Received chemotherapy, radiotherapy, biologics, endocrine therapy, immunotherapy, or other antitumor treatments within 4 weeks or 5 half-lives (whichever is shorter) before the first dose of the study drug, including: nitrosoureas or mitomycin C within 6 weeks prior; oral fluoropyrimidines or small-molecule targeted agents within 2 weeks or 5 half-lives (whichever is shorter); Chinese herbal medicines with antitumor indications within 2 weeks prior.
Received any non-marketed investigational drugs or therapies within 4 weeks prior to the first dose.
Undergone major organ surgery (excluding needle biopsy or surgery for pathologic fractures), significant trauma, or planned elective surgery during the trial within 4 weeks prior.
Used CYP3A4-sensitive substrates, strong inhibitors/inducers, CYP2C8-sensitive substrates, or P-gp inhibitors (see Appendix 3) within 14 days or 5 half-lives (whichever is shorter) prior.
Previously treated with PRMT5 or MAT2A inhibitors.
QTc interval ≥480 ms (mean of 3 measurements) on screening/baseline 12-lead ECG.
Prior allogeneic hematopoietic stem cell/bone marrow transplantation or solid organ transplantation, or current use of immunosuppressants/anti-rejection drugs.
Known allergy to any active/inactive ingredient of the study drug.
Adverse reactions from prior antitumor therapy not resolved to CTCAE v5.0 Grade ≤1 (except non-risks like alopecia, Grade 2 peripheral neuropathy, or stable hypothyroidism on hormone replacement).
Hepatitis B (HBsAg+ with HBV-DNA ≥2500 copies/mL or 500 IU/mL), HCV (HCV-RNA > lower limit of detection), HIV-positive, or syphilis (both specific/non-specific antibodies positive).

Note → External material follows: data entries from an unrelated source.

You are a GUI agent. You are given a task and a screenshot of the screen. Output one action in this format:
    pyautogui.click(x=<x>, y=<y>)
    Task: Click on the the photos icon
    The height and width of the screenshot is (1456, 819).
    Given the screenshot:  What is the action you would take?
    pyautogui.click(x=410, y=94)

Symptomatic/active CNS metastases, leptomeningeal disease, or spinal cord compression. Asymptomatic CNS metastases may enroll if:
1. Measurable extracranial lesions per RECIST v1.1;
2. No new/progressive CNS lesions for ≥4 weeks with stable neurologic symptoms;
3. No seizures/increased intracranial pressure;
4. No steroids/antiepileptics/dehydrants for ≥2 weeks.
Clinically significant third-space fluid accumulation (e.g., massive ascites/pleural effusion).
Cardiovascular Disease: severe arrhythmias (e.g., ventricular arrhythmias requiring intervention, AV block II-III); ACS, CHF, aortic dissection, stroke, or Grade ≥3 cardiovascular events within 6 months; NYHA Class ≥II or high-risk structural heart disease; uncontrolled hypertension (SBP ≥150 mmHg and/or DBP ≥95 mmHg); QTc prolongation risks (e.g., heart failure, uncorrected hypokalemia, congenital/family history of long QT syndrome, concomitant QT-prolonging drugs).
Systemic treatment for active infection within 4 weeks prior.
Acute esophageal/GI diseases affecting drug absorption (e.g., bowel obstruction, Crohn's disease, ulcerative colitis, short bowel syndrome).
Pulmonary Disease: interstitial lung disease (ILD), pulmonary fibrosis, or drug-induced pneumonitis requiring treatment.
Other Severe Conditions: hepatic, renal, neurologic/psychiatric, endocrine, hematologic, or immune disorders compromising study participation.
Other malignancies within 5 years (except cured malignancies like basal/ squamous cell skin cancer, low-risk prostate cancer, papillary thyroid cancer, or excised in situ cancers).
Known alcohol/drug dependence.
Psychiatric disorders or poor adherence.
Pregnant or breastfeeding women.
Investigator's Discretion: any other clinical/laboratory abnormalities deemed unsuitable for the study.